Nothing is going to stop a tornado, not sure why such heavy guage steel.

Make sure you take into account money for drycut blades, it is going to eat up a bunch of them, and they are about $200 eacc, and the saw is about $500, an abrasive blade will not cut that heavy guage steel very well and it will end up burning up a bunch of blades and depending on how much you are running figure in a saw or two.

I am doing a job with 18 and 20 guage now and the 6" 18 guage is eating up blades.

It is also going to be a PITA running your drywall screws into it, you will need drill point screws.


----------



## Joasis (Mar 28, 2006)

I bet my son would love the insulation job on that project. 
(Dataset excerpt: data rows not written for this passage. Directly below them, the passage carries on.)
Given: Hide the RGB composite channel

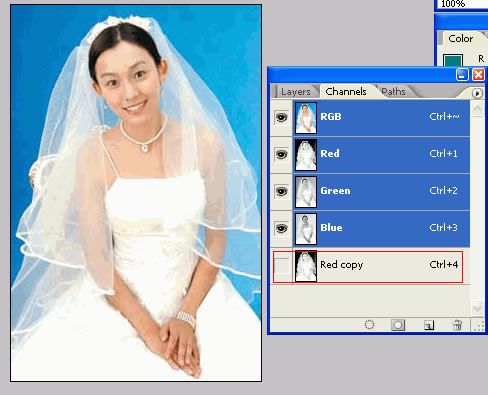Looking at the screenshot, I should point(281,117).
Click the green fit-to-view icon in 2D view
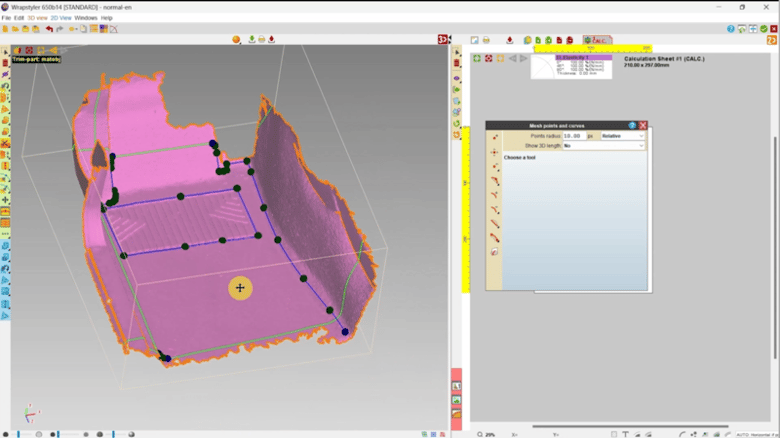780x438 pixels. pyautogui.click(x=477, y=58)
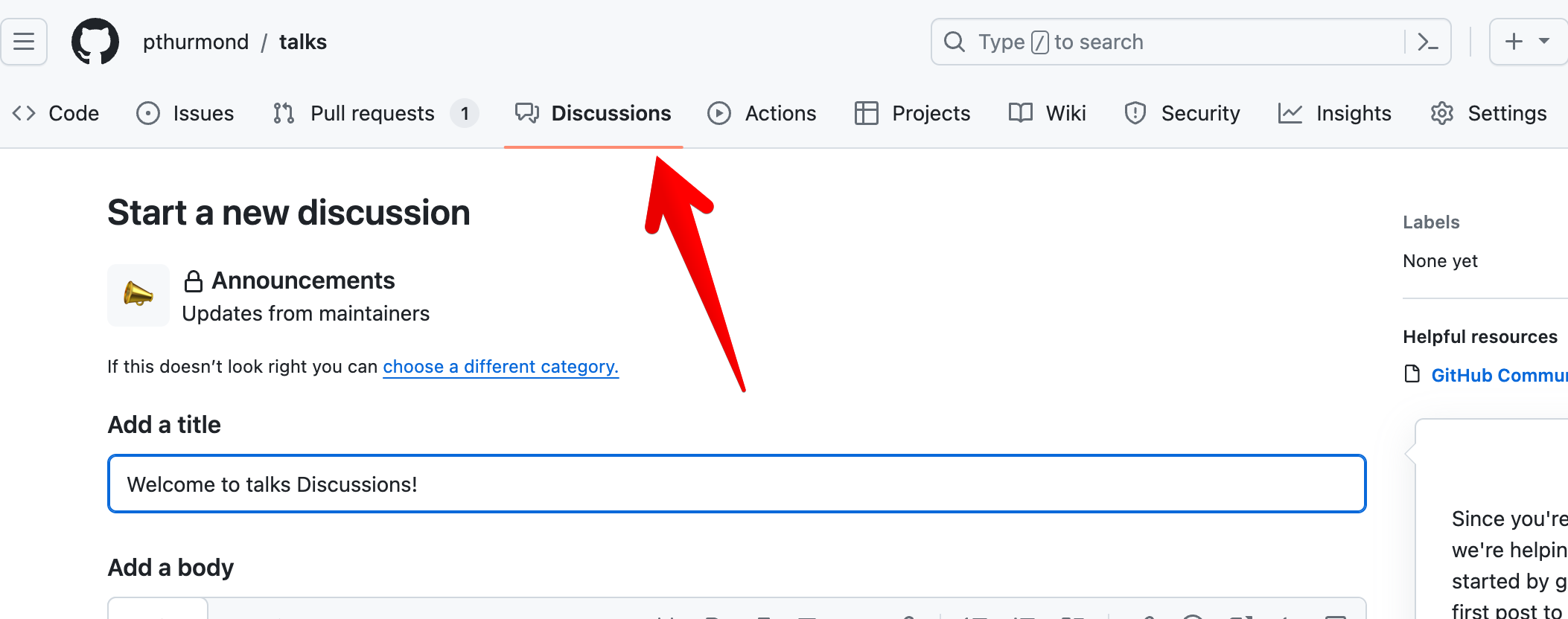Image resolution: width=1568 pixels, height=619 pixels.
Task: Click the discussion title input field
Action: [x=737, y=484]
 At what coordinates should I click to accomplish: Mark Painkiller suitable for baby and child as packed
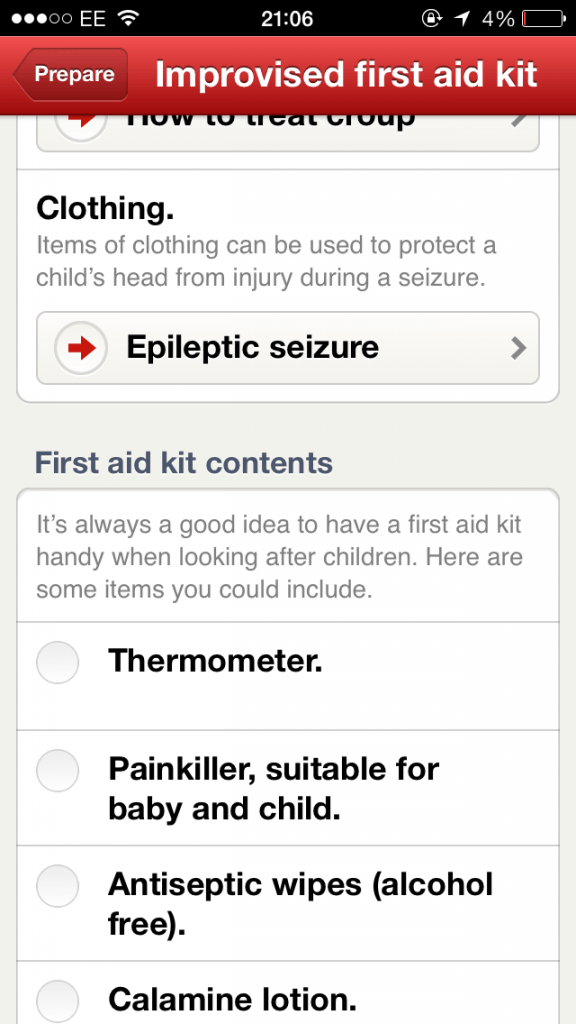pyautogui.click(x=57, y=770)
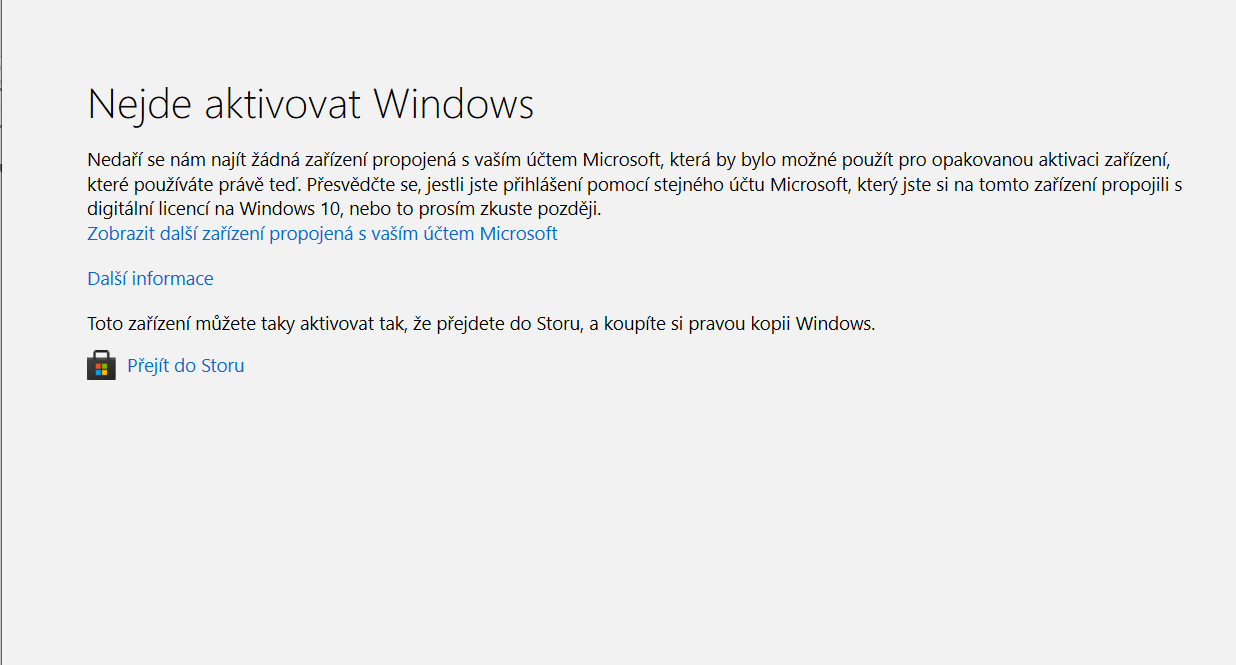This screenshot has height=665, width=1236.
Task: Open the "Přejít do Storu" link
Action: pos(186,366)
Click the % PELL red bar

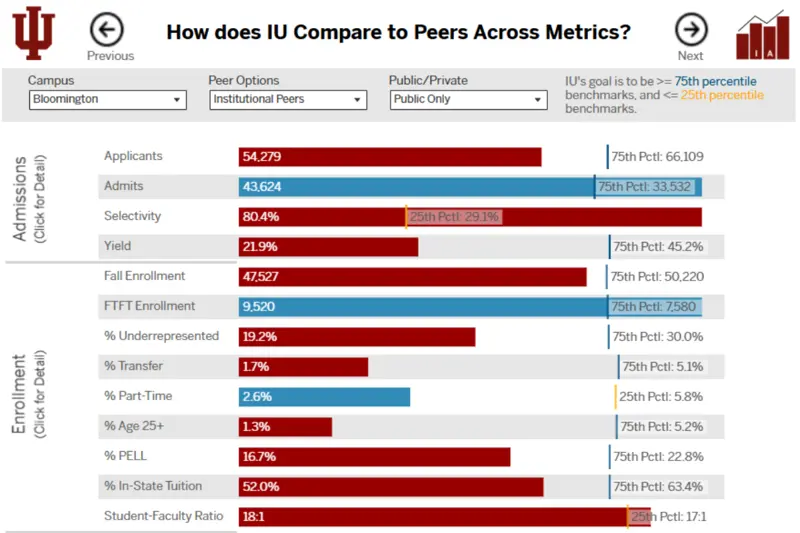[374, 457]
I can't fathom why they would spec that gauge, except, in a hotel room, I would guess they want the walls to stand up to impact...accidental or intentional.


----------



## Softy (Jul 26, 2009)

Isn't that state got wipe out by tornado last year or two ago?


----------



## A+ Texture (Sep 23, 2008)

Don't be crazy. OK doesn't get tornados very often.


----------



## 1StpKitchenShop (Feb 6, 2012)

There were a couple towns hit here last year by tornado's, but nothing like what hit Joplin!


----------



## Roaddoggie (Jan 27, 2012)

Those are structural grades (smooth versus the dimpled drywall grades of 20 or 25), and very stout ones at that. I don't have a Dietrich catalog in front of me but I think 12g is as thick as it gets with steel studs. It could have do with the stud spacing and width.


----------



## Sir Mixalot (Jan 6, 2008)

onefm said:


> I'm in Texas and we do many hotels a year. I'm about to quote a job in Oklahoma, and *they are asking for 12 guage track*, and 16 guage studs for the interior walls. I've never seen that. We usually do 25 or 20 guage for interior walls.
> 
> Would that be due to the tornados in Oklahoma?


Maybe that wall is a load bearing?


----------



## Snobnd (Jul 1, 2008)

commercial jobs require a stronger stud .


in the hotels I've worked in also require black iron channel in the wall and 5/8 sheetrock everywhere


----------



## Rich D. (Oct 14, 2011)

When I was an apprentice I worked on a large department store reno.

Everything was done with 16 ga 3 5/8 studs. And not a single wall the load bearing. 

Even free standing fitting room walls were 16 ga.

Make sure u use self tappers :laughing:

I was the cut man on the metal chop saw for 2 months and cut all day. It Su*ked... 

I changed blades about 4 times a day. You really need to let the blade do the work. Steady even pressure. And buy the blades designed for steel studs it helps. And the higher quality the blade the longer it lasted I found.


----------



## Rich D. (Oct 14, 2011)

The 12 ga track is nuts. Wonder why the want that...???


----------